Isn’t that what we hope for the children we bring to be baptized, their whole lives ahead of them? And for youth and adults who come to baptism, we affirm that they too “hold so much goodness.” But there is no pouring or stirring of the waters without “troubling” them, as the spiritual says–”God’s gonna trouble the waters.” You can’t dip into the font without breaking the surface, disturbing the calm. You certainly can’t fall back beneath the waters of a river or pool without splashing, roiling, upsetting the waters. Built into our baptism is the reality that life will include troubles, challenges, heartache, pain. We will fail. We will be disappointed and hurt. We and our loved ones will get sick. The world will frighten and worry us. We and our loved ones will die.
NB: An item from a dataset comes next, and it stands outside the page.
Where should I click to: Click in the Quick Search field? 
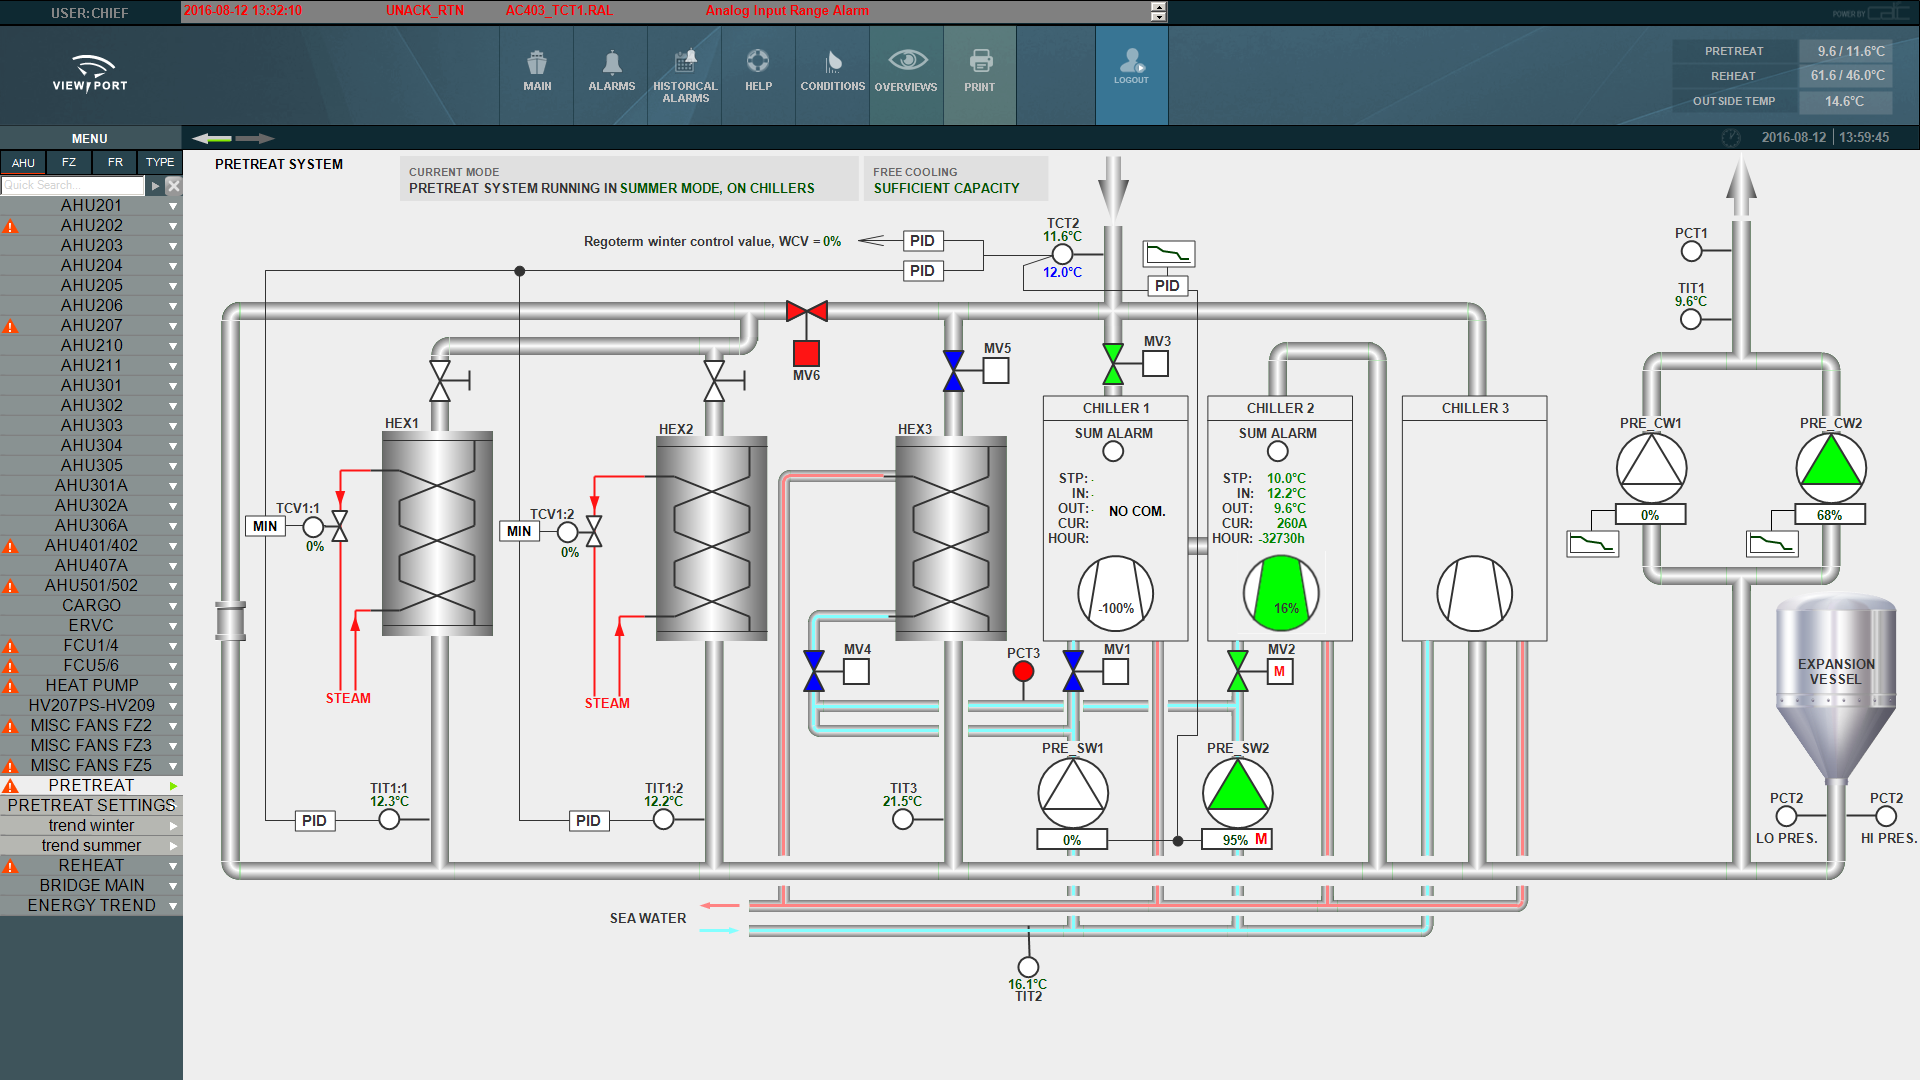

Remember your baptism. Remember that you hold so much goodness, you are beloved, a precious child of God, beautiful to behold. These things happen to us not because we are bad or have done something wrong, but because that is what life includes. Baptism is for life.

There is no magic in baptism. And God’s light and grace and love are not limited to those who are baptized, though the sacrament is one sign among many. There is no magic in baptism or in finding “Epiphany moments,” glimpses of God’s light and grace and love, those “thin places,” as the Celts call them, where the door between heaven and earth opens. Remem-bering your baptism and perceiving Epiphany moments is a practice, as Debie Thomas puts it. We need to practice claiming our baptism every day–every time you step into the shower and feel the water streaming over you, remember your baptism. “I am beloved.” Or when you splash water on your face after you’ve exercised, or after you’ve shaved, remember your baptism. “I am beloved.”

The late Biblical scholar Marcus Borg wrote, “Jesus himself is our thin place. He’s the one who opens the barrier and shows us the God we long for. He’s the one who stands in line with us at the water’s edge, willing to immerse himself in shame, scandal, repentance, and pain–all so that we might hear the only Voice that can tell us who we are and whose we are in this sacred season. Listen. We are God’s own. God’s children. God’s pleasure. Even in the deepest water, we are Beloved.” [cited by Thomas, op cit.]

This is the Gospel of Jesus Christ, and this is really good news. Amen, and amen.